How do we change these feelings and be more mindful?

In order to cultivate a happy, healthy relationship with money, we need to go back to the beginning.

There are a lot of untruths about money and our earning potential, which I’m sure we’ve all felt at some point:

I’m not smart enough to earn the money I need

I’m obviously lazy because I’m not well off

It’s not my fault, it’s just the way society is

These are definitely all untrue!

We know that the way we think about money is not based in rational thought. Humans aren’t designed to be rational. We can think rationally, but we can easily be swayed by emotion.

Research has also found that our thoughts around money are set from a young age – by the time we are seven to be exact. So, it’s our beliefs about money, that are set in childhood, that shape our money behaviours and earning potential today.

woman sat on stool staring off to the left deep in thought

You can change your relationship with money

Despite the fact our money behaviours have been formed from a very young age, it is still possible to change them. The first step is to really understand where your money beliefs come from and how they shape your behaviours today.

To understand your money beliefs and behaviours, run through these 3 steps.

Be honest about your finances

Be really honest with yourself about the current state of your finances. Ask yourself these questions.

  • Do you track what you spend?
  • Do you know what’s in your bank account on a daily or weekly basis?
  • Do you pay bills late because you aren’t organised?
  • Are you spending more than you earn, and are in debt?
  • Do you impulse buy because you are stressed?

Think back to your childhood and money

  • Did you feel well off or poor compared to your school friends?
  • And how did you feel about that – smug, ashamed?
  • Did you always want more things?
  • Did you earn money for chores or were you given money when you wanted it?
  • Did your parents talk about money?

Your money beliefs today

  • What do you really think about money today as an adult:
  • Will having more of it make you happier?
  • Is money not that important?
  • Is the love of money the root of all evil?
  • Is money there to be spent?
  • Is your self-worth linked to your net-worth?
  • Is it selfish to want money?

Now that you’ve worked this through, you can hopefully see that your current financial situation is normal.

How could you have done anything differently when you only had those long-held beliefs to work with?

Understanding this means you can make a change, or a series of changes, that can really impact your future.

If you believe money that the love of money is the root of all evil, you may unconsciously resist saving. How can you change that, to put some money aside for retirement?

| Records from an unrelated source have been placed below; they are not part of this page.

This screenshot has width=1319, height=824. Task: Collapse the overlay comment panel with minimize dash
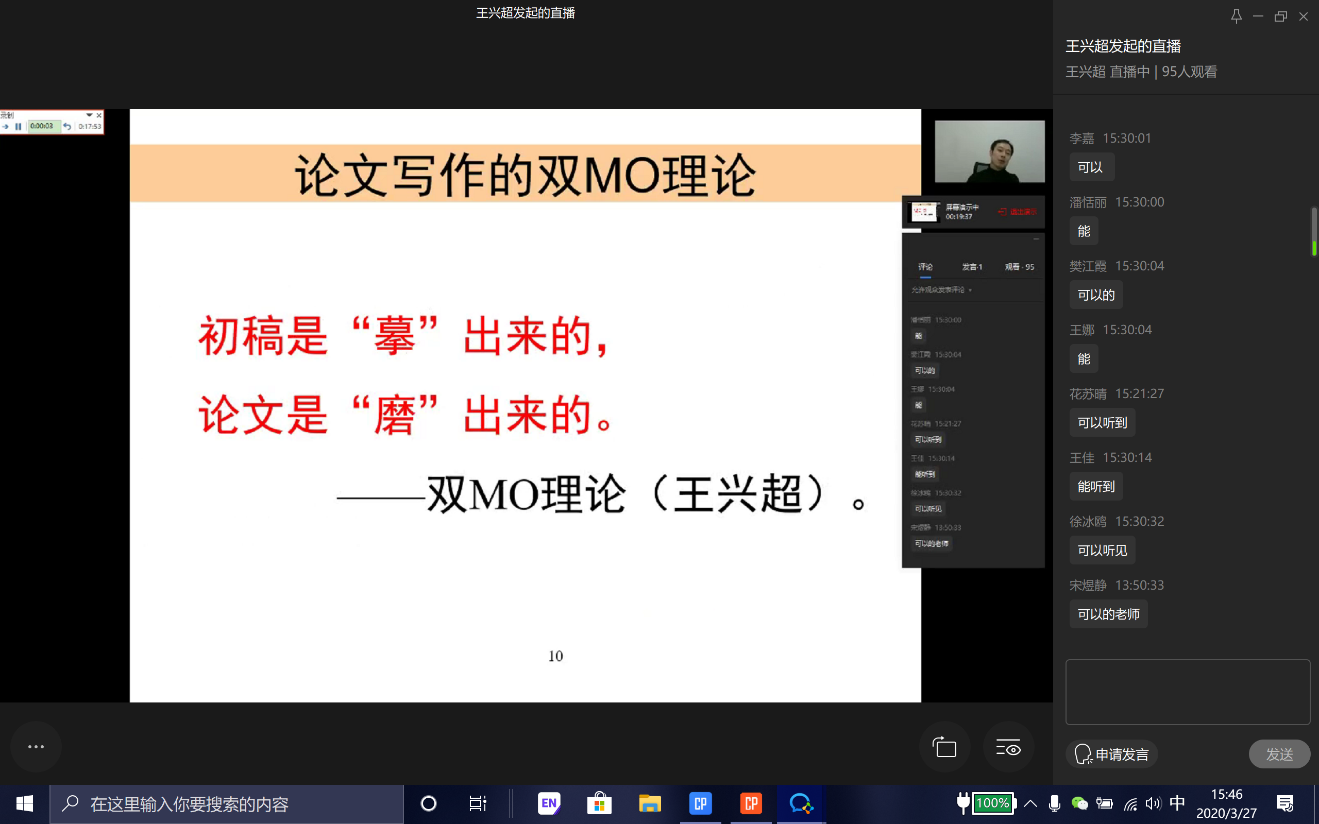point(1035,239)
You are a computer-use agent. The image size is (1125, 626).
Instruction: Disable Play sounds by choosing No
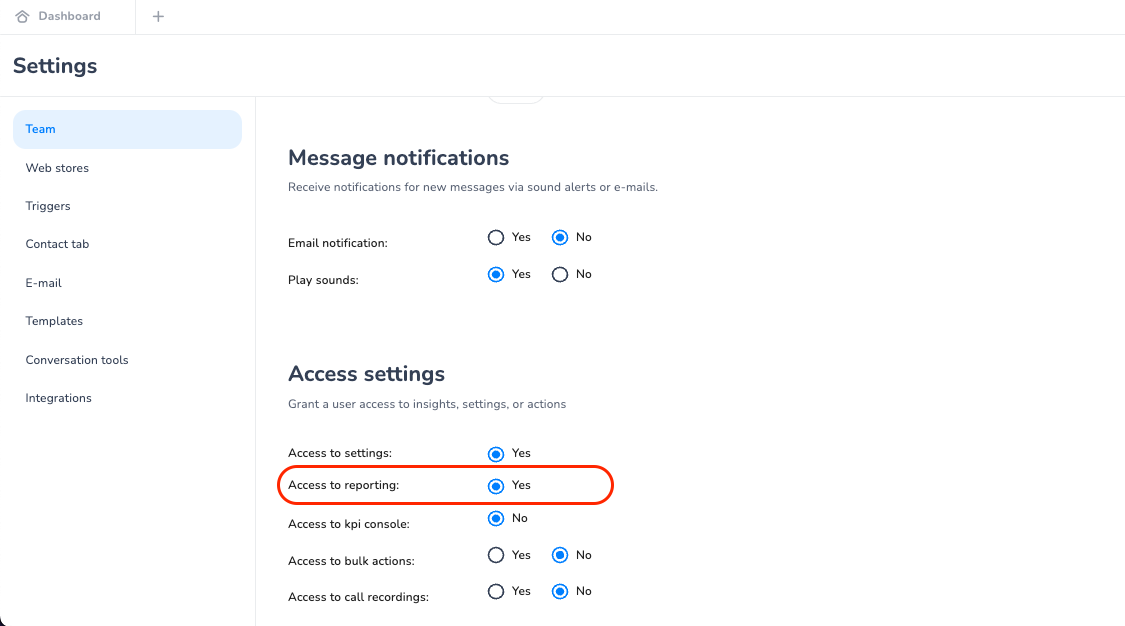(560, 274)
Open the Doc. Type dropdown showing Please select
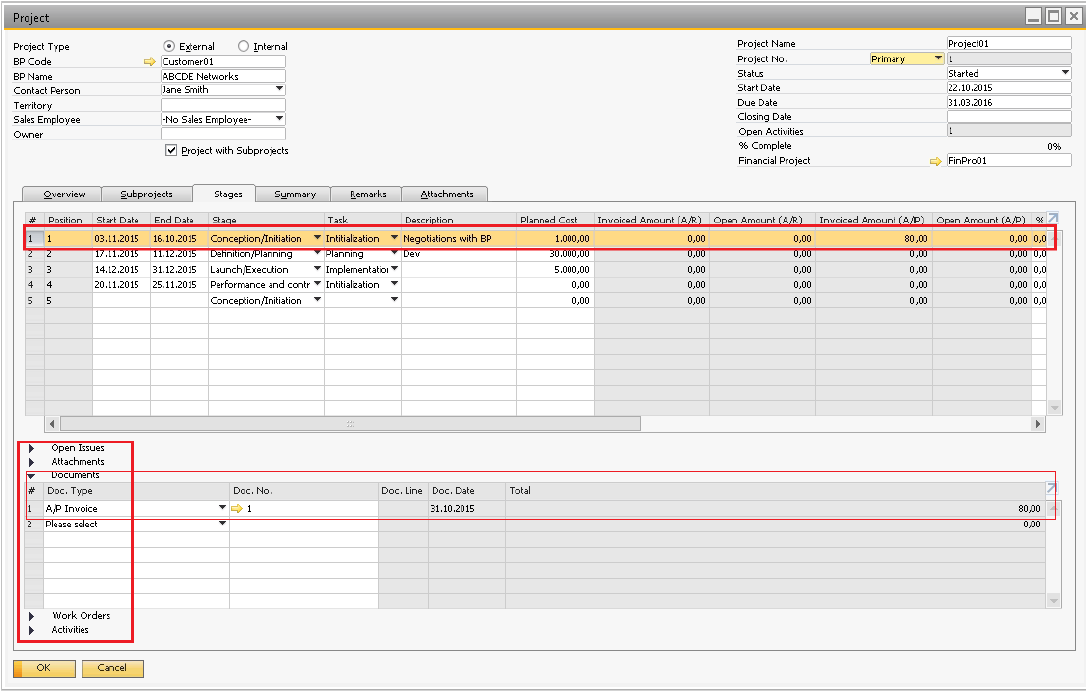 coord(222,523)
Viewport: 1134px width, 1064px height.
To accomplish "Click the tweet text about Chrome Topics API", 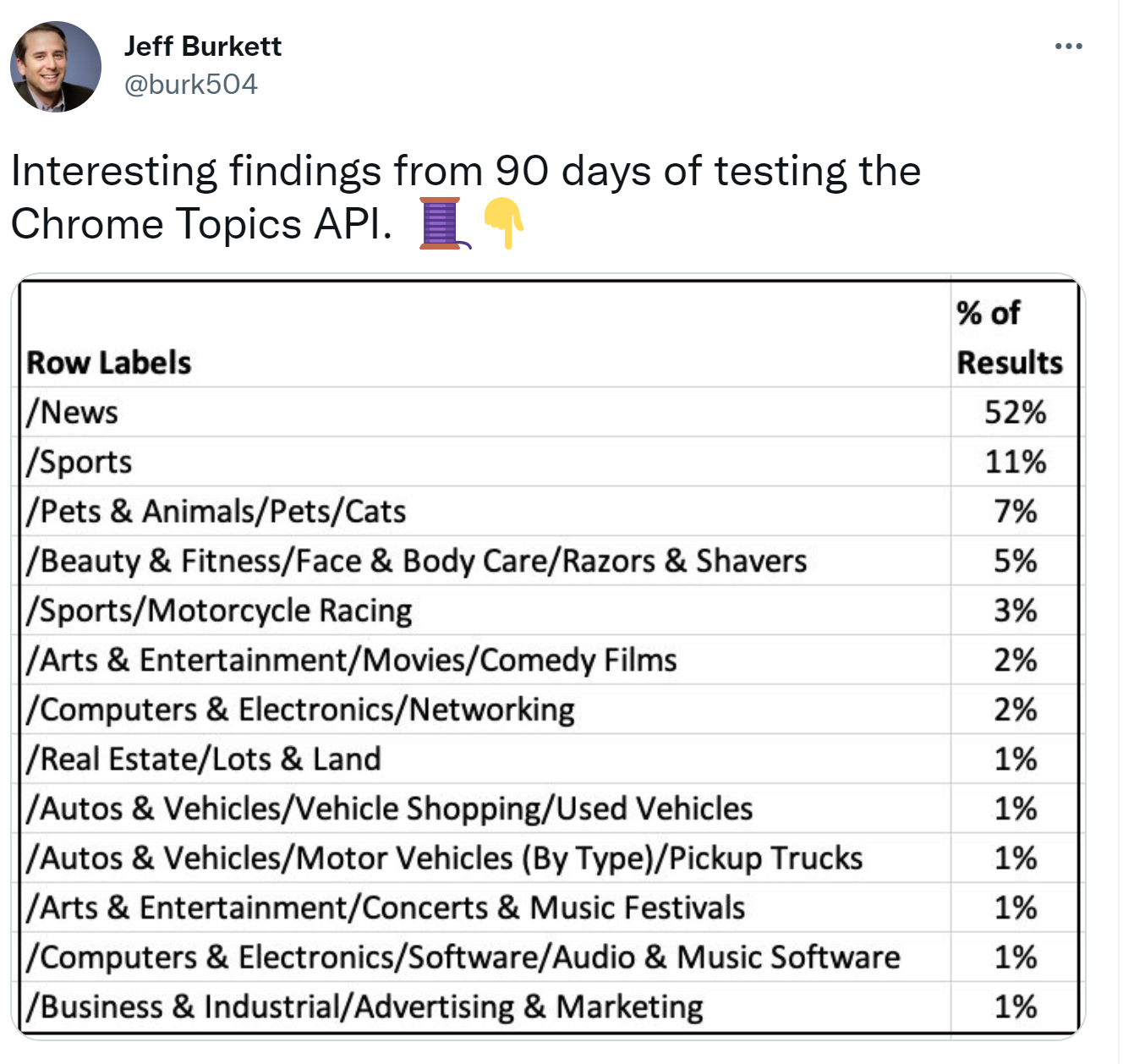I will coord(465,196).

If you believe you never have enough money, you may be incredibly frugal and resist spending, saving cash in low interest savings accounts. How can you make yourself comfortable with moving some of the money into higher interest earning, but slightly risker, accounts to grow your money more quickly?

Make peace with your past behaviours, and you can open yourself up to learning new ways to take charge of the choices you make with your money today.